Stored records:
---+---
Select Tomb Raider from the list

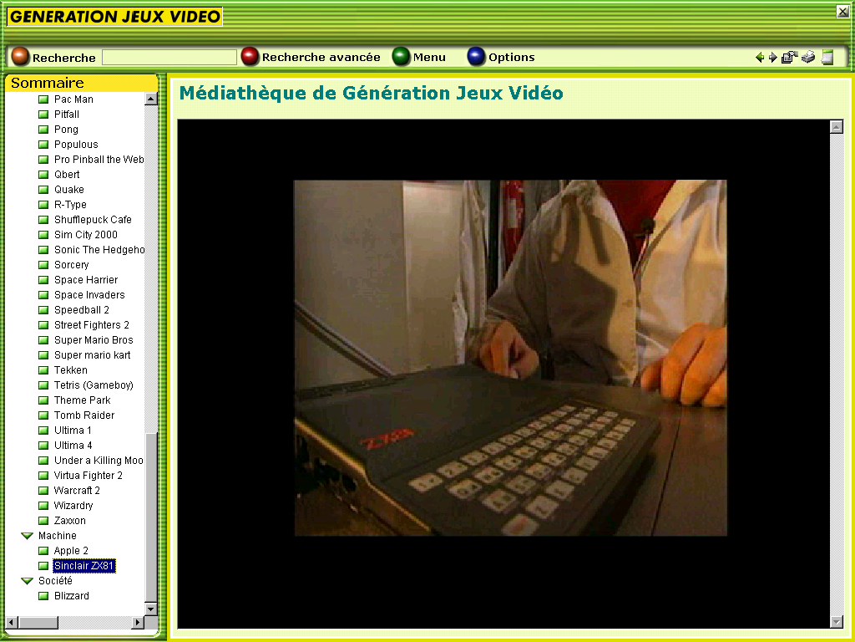pos(83,415)
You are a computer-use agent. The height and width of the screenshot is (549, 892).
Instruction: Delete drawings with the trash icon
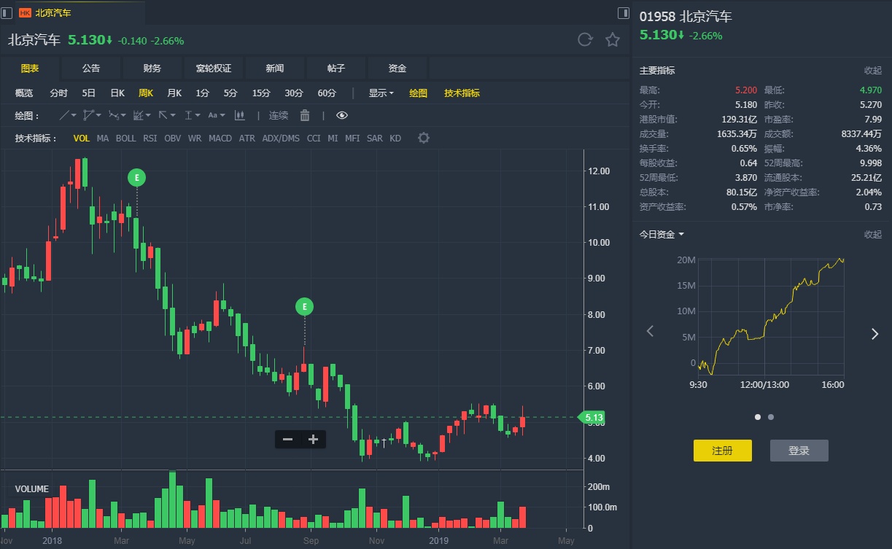305,115
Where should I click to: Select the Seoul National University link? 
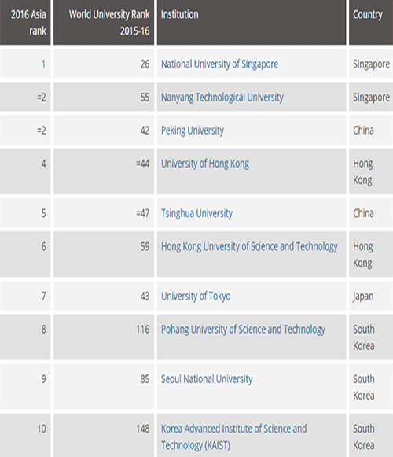click(207, 379)
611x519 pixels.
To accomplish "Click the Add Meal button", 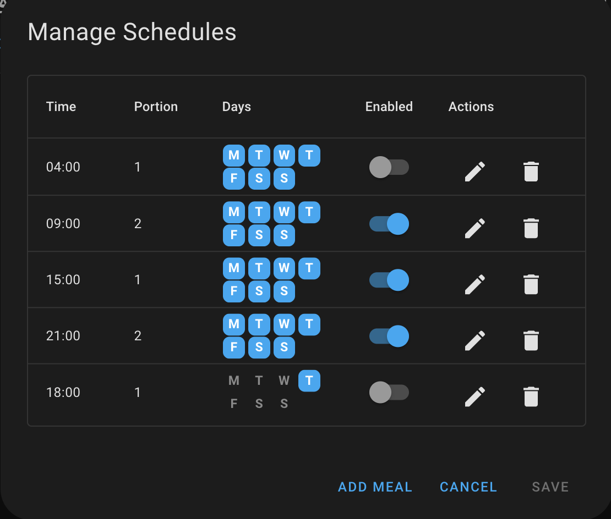I will coord(375,487).
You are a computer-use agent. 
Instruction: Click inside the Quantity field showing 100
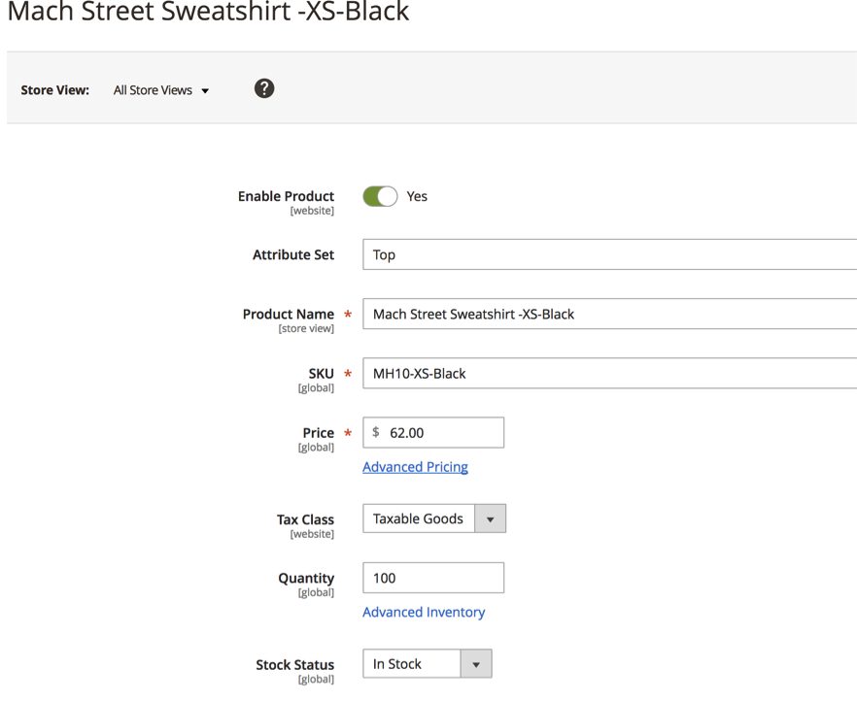coord(432,577)
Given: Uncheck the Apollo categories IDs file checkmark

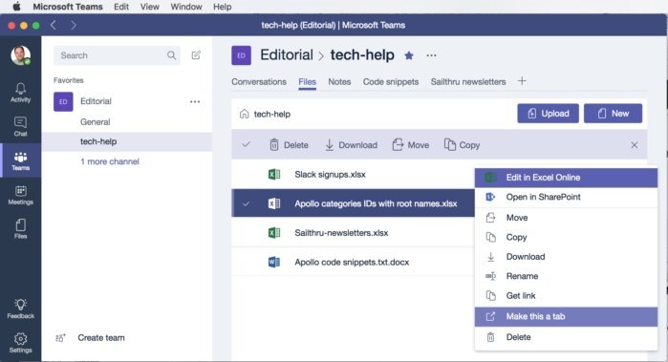Looking at the screenshot, I should coord(247,203).
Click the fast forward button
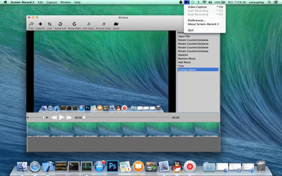The image size is (282, 176). pos(69,118)
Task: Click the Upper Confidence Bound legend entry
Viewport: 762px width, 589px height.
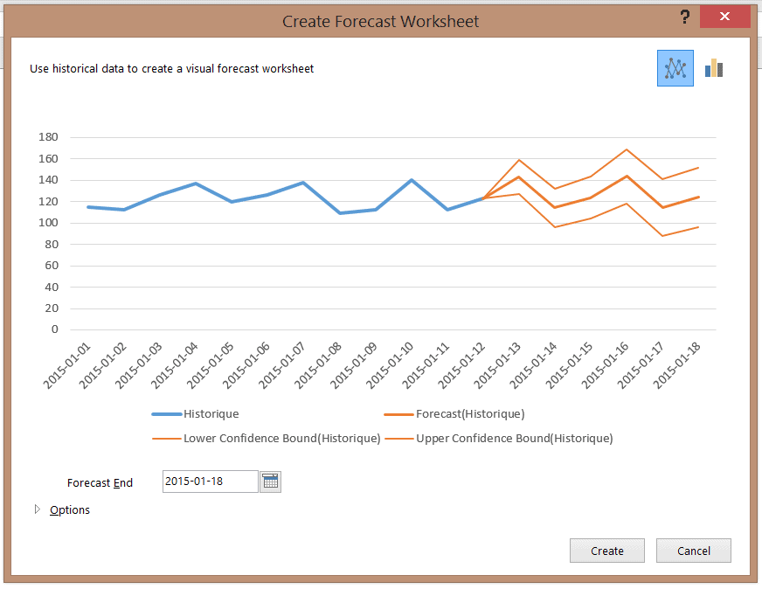Action: click(514, 438)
---+---
** WHAT IS REQUIRED **
From the line that contains "Task: Click the" down to the final line of the entries above, please copy each line exactly, excluding pictures.

** REPLY **
Task: Click the Upper Confidence Bound legend entry
Viewport: 762px width, 589px height.
Action: click(514, 438)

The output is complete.